HAVANA TIMES —These days, I’ve noticed I don’t manage to do anything right and that I find it hard to finish what I start (sometimes due to lack of time, other times for lack of concentration).

The fact of the matter is that, at this point in my life, I don’t believe I’ll be leaving behind any great work and, after a number of medical examinations everything seems to indicate I won’t even be able to bequeath descendants to humanity.

I would have liked to have contributed something significant to the world, something small but important. Thinking about this, I came upon the first of August, the day in which Henrietta Lacks was born. She had the worst three defects someone could have in 1950s Virginia: she was black, female and poor (and, to top things off, she had cancer).
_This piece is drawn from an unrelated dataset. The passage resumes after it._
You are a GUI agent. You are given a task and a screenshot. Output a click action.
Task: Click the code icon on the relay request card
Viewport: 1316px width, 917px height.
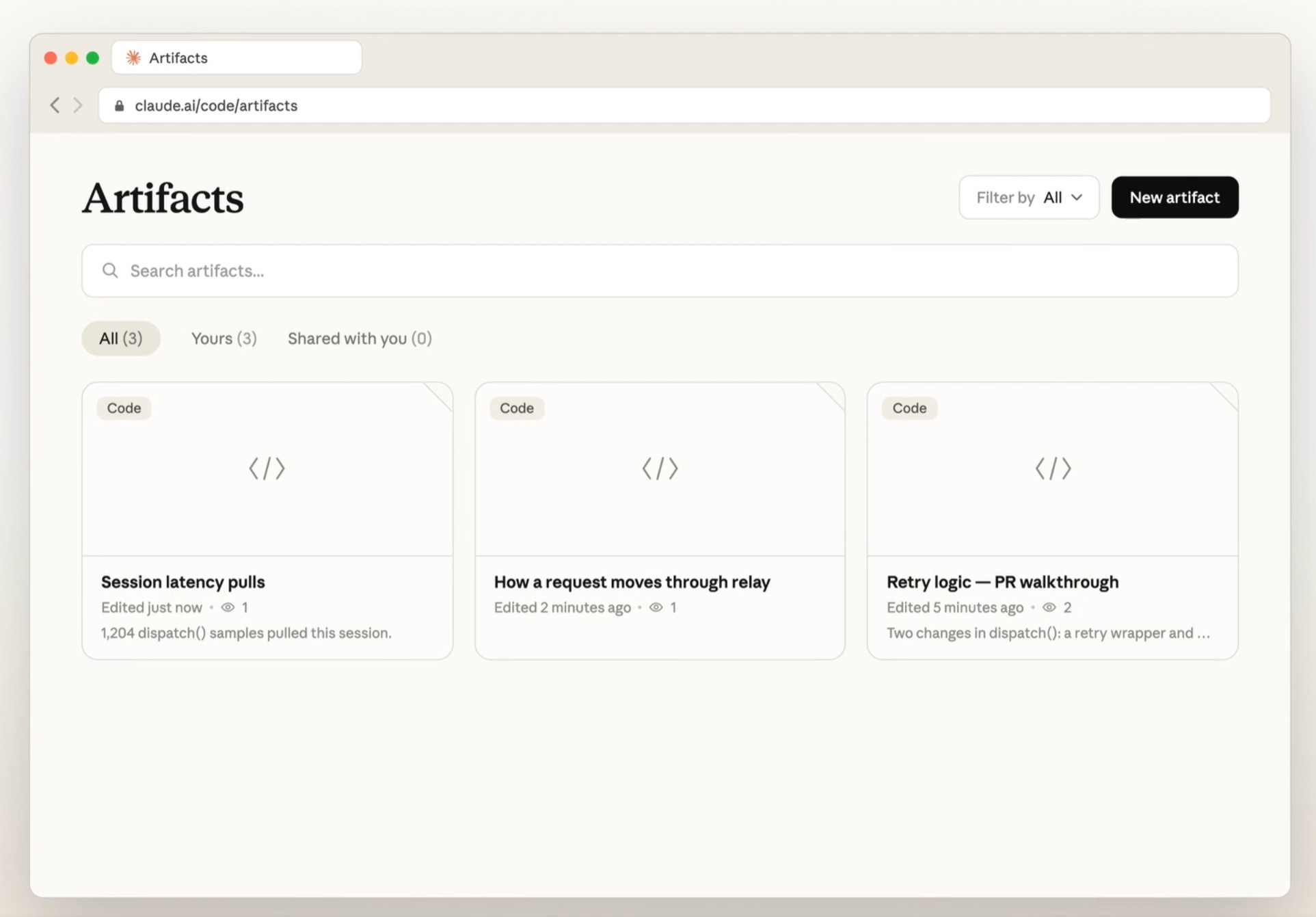[660, 468]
At the time, there were no laws in the United States that guaranteed equality in healthcare. White women could be admitted into any hospital, while African Americans had to sweat it.

While Kurosawa was releasing Rashomon and Salinger was publishing The Catcher in the Rye, this woman, burdened with the care of five children, suffered the hemorrhages and pain of an aggressive cervical cancer that, in addition to killing her, made her famous.

I am interested, not in being popular or celebrated, but in helping others. Unwittingly, Henrietta became the leading figure in a scientific revolution – unwittingly because no one asked her if she consented to the procedure, in which she was denied the right to decide about her own body.

A doctor decided to examine and reproduce the cells he extracted from her malign tumor. The cells turned out to be rather singular. This study led to the creation of the first immortalized cell line, one which continues to reproduce today, 60 years after Henrietta’s death. The HeLa cells (the name is composed of the first two letters of Henrietta’s first and last name) have served as a research model. Thanks to them, much progress has been made in the study of cancer and many other illnesses, such as polio. It has allowed for the creation of in vitro fertilization techniques and facilitated the first steps towards human cloning.

It all sounds very useful and beneficial, but…I wonder how desirable it is to go down in history for something as negative as cancer. Reading about Henrietta’s life breaks my heart: suffering, mistreatment, discrimination, illness, death at the young age of 31…then, being remembered for the aggressiveness of a cancer whose cells are now scattered around the world. Everything was done without her consent, and not one of her five children got one cent of the profits made by the pharmaceutical industry 20 years later, when they found out a part of their mother was contributing to medical science.

For years, I was subjected to a treatment for fibromas. Before the start of the treatment, I signed a contract in which I agreed, among other things, that I had to undergo a biopsy to determine the state of my uterus (first every six months and then once a year). To date, I haven’t had any serious issues – there have been no alerts or confusing results, everything seems to be going well.

I hope that, if I do get ill, Cuban researchers will ask for my authorization to use my cells for research. I don’t know whether they will be as tenacious as the HeLa cells. I only wish that, if they can reproduce indefinitely, they are used to create humble beings who bring peace, interested in the search of knowledge, beings who take care of the environment, with whom a truly happy world can be built.

I have no interest in profit or recognition. I would actually prefer to remain anonymous. But, since we’re talking about my cells, I would also like these to be used to create another I, with the same qualities I mentioned above. Perhaps that other Irina will be able to concentrate better than I can, will be more organized and, what’s more, manage to have the children I can’t.